## WHAT NEEDS TO BE DONE
List every line below that contains the string "This", treating uppercase and lowercase letters as different.

## RAW RECORDS
- - - -

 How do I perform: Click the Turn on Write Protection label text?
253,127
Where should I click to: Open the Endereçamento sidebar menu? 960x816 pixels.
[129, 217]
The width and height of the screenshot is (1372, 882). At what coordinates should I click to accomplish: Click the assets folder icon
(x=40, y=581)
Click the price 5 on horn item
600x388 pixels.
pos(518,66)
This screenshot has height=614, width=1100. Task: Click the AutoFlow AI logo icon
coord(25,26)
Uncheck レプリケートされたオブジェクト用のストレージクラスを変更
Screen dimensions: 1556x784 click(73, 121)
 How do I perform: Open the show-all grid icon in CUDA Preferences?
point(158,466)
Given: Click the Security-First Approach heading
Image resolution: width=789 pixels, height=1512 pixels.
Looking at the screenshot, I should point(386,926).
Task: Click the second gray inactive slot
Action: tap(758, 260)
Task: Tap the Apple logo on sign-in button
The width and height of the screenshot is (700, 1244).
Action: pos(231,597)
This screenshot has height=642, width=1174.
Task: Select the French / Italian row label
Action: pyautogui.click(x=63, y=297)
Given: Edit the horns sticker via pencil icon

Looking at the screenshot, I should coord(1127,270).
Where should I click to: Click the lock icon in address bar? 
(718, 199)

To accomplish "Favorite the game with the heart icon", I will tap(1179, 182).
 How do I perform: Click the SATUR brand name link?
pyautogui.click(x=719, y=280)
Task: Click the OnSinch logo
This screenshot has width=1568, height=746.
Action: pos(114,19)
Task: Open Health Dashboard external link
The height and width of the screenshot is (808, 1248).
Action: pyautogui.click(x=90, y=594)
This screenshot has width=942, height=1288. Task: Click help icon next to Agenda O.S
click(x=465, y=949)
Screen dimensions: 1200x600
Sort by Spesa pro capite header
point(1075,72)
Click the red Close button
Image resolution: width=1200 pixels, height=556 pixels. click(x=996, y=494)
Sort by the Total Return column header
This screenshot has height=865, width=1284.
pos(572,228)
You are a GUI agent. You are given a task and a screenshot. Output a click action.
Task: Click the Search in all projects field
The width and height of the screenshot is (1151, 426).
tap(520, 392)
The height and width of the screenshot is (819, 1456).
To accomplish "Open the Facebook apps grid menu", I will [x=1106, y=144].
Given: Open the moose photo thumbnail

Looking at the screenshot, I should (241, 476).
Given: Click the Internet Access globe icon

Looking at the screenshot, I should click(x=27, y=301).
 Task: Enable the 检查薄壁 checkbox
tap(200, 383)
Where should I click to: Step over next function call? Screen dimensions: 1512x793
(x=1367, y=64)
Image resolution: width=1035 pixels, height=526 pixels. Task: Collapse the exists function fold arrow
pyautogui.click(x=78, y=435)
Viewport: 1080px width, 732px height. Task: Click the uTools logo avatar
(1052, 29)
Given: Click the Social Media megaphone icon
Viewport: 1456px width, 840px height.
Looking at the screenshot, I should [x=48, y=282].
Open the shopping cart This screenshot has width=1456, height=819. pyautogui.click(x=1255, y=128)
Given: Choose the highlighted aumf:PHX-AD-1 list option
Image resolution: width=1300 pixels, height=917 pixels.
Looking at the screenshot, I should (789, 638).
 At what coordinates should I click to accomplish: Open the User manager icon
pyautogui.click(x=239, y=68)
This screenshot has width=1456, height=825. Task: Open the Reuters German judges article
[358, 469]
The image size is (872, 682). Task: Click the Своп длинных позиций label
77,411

- - - -

## EXERCISE ANSWER
This screenshot has height=614, width=1100. Task: Click the AutoFlow AI logo icon
This screenshot has height=642, width=1174.
This screenshot has width=1568, height=746.
This screenshot has width=942, height=1288. Task: Click help icon next to Agenda O.S
This screenshot has height=865, width=1284.
Open the shopping cart This screenshot has width=1456, height=819. pyautogui.click(x=1255, y=128)
This screenshot has width=1456, height=825. Task: Open the Reuters German judges article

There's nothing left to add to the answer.